With spring around the corner, it’s time to start planning for Easter, Mother’s Day, and outdoor gatherings. When I think of spring, I am typically reminded of soft pastels, bouquets of daffodils, and grilled snapper on the open barbecue. Of course, in Texas, we weren’t as winter-weary as other parts of the country ―but we still welcomed the gentler hand of spring.
Years have passed since my spring times in Texas but we still come together with family and friends to celebrate nature, life, and a mother’s love. This year, look for nature to be one of the prevailing signatures of spring. My company recently provided the décor for a bride who loved nature. We translated that passion into wedding décor that featured a chuppah garlanded with foliage (the cover of the chuppah was made from cotton grown, picked, and ginned on the bride’s Mississippi family farm) and an actual tree stump that served as the wedding cake base. However, the most dramatic feature was the lush canopy ceiling treatment of Magnolia leaves suspended from a grid above the dance floor. A multitude of very large blooming branches created the appearance of a large arbor under which the guests dances. A host of iron lanterns ―each twinkling with candlelight ―was suspended from the grid of leaves and branches at various heights. The bride was thrilled at how we captured the essence of her personality with this nature-inspired wedding décor.

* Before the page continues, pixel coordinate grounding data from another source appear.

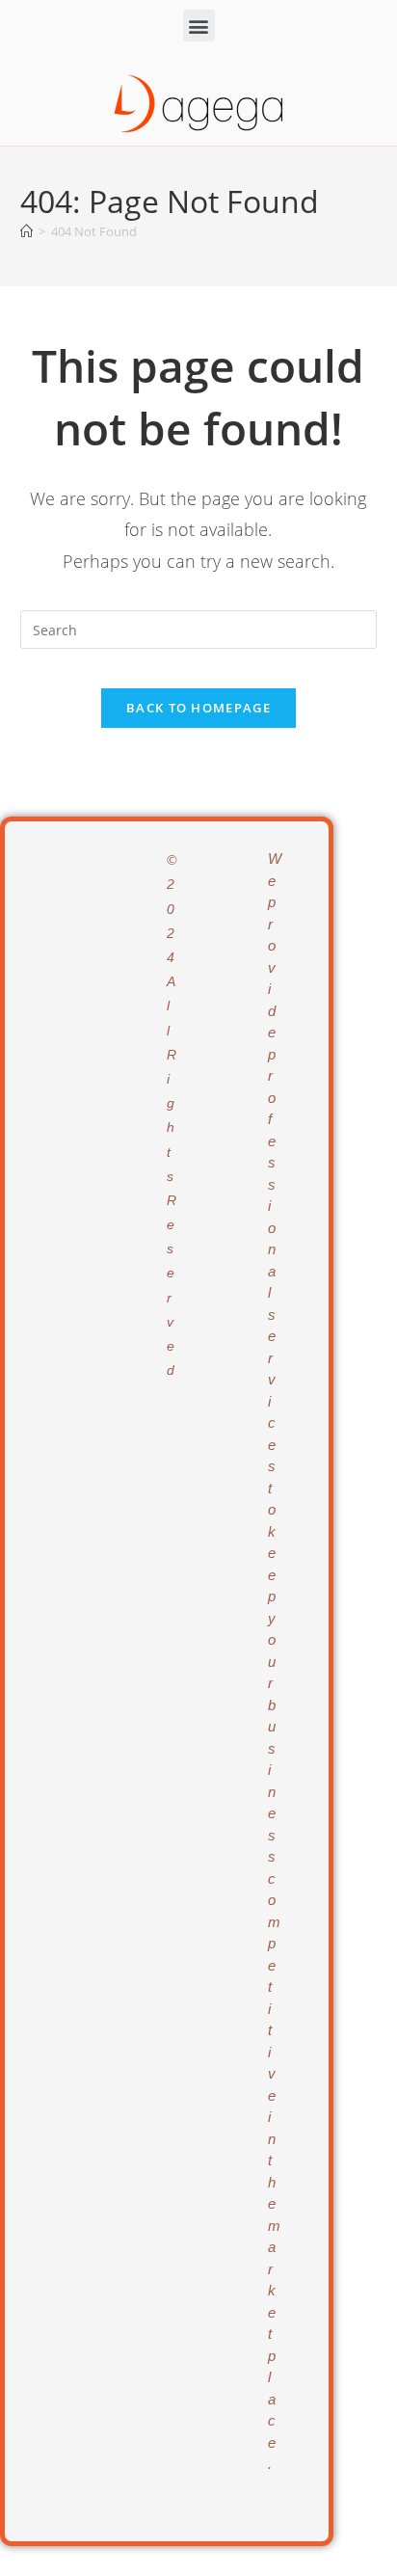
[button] (199, 25)
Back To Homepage (198, 707)
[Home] (26, 231)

Spring menus will be bold, fresh, and organic. Utilizing locally grown fruits and vegetables straight from the farmer’s truck continues to be the most popular choice. Wild leeks, Vidalia onions, heirloom tomatoes, snap beans, yellow crookneck squash, peaches and blueberries are perfect springtime choices ― especially in response to clients’ requests more salads and healthier eating. Our Executive Chef was recently featured in Special Events Magazine for his “organic spoon-sized salads” composed of micro-basil, edible orchids, raspberry, caramelized Seckel pear, and pineapple relish with African blue basil.

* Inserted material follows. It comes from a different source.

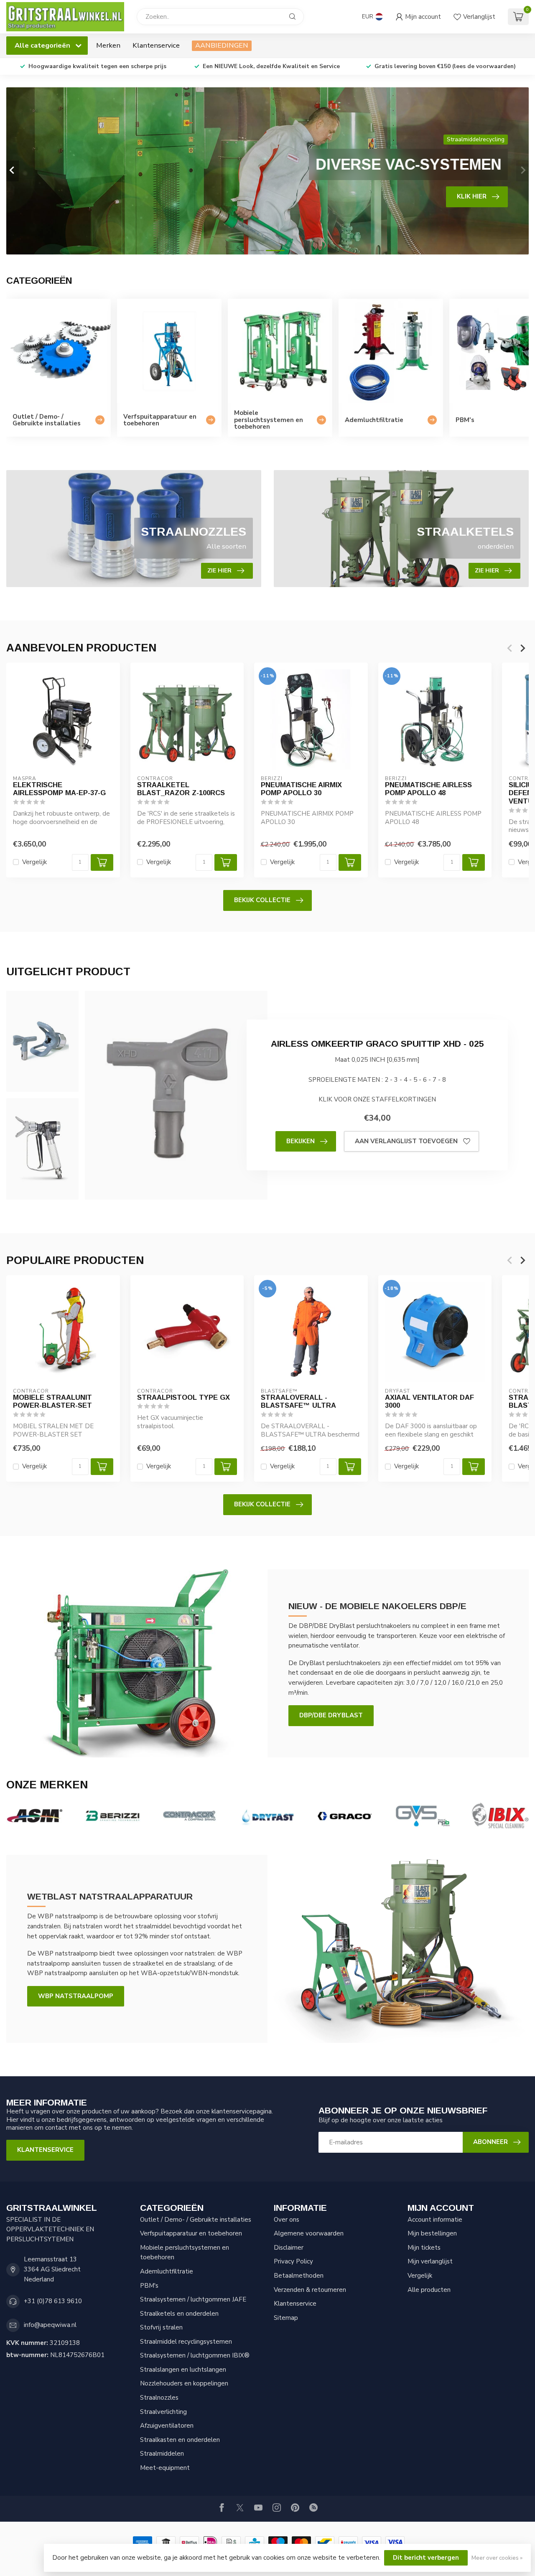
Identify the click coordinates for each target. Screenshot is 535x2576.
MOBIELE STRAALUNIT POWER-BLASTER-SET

In addition to fresh, organic, and creative ―“Mini” is also in. From gourmet mini burgers (photo courtesy of Lauren Ruebinstein) to cold shots of Vichyssoise ―it seems, bite-sized is the right size. “Petits fours literally fly off the trays at our events,” says Executive Pastry Chef Charles Barrett. Maybe smaller-sized desserts and pastries (photo courtesy of Ric Mershon) reduce the guilt. For some reason, serving smaller portions also seems to stimulate conversation. If you really want your guests to mingle, I suggest serving single, bite-sized hors d’œuvres.
For Mother’s Day I wouldn’t veer too far away from classic brunch dishes. Stacey Eames, owner of Atlanta’s trendy Highland Bakery says, “Our Crab Cake Benedict with sautéed spinach is by far our most popular Mother’s Day item. We’ve been at this location for over five years and Mom’s seem to order the same items year after year. I guess they like what’s familiar ― I find that to be very endearing.”
Easter fare can be a little more inventive. If you’re inviting guests, I suggest having the standard Honey glazed baked ham available so that those expecting it will not be disappointed. Do try an unexpected side dish like Orzo pasta salad or Cheddar Cheese Buns (extra delicious when served with ham slices and Dijon-styled or coarse German mustard). For dessert pick up something unique from your local bakery ―a Rhubarb almond crumble or Brazilian Carrot Cake ―quite different from the American version.
Regardless, of where you live or how frequently you entertain ― you’ll surely note this year’s bold, organic, locally-grown, miniature, alfresco, nature-driven, classic, colorful and creative signature of spring.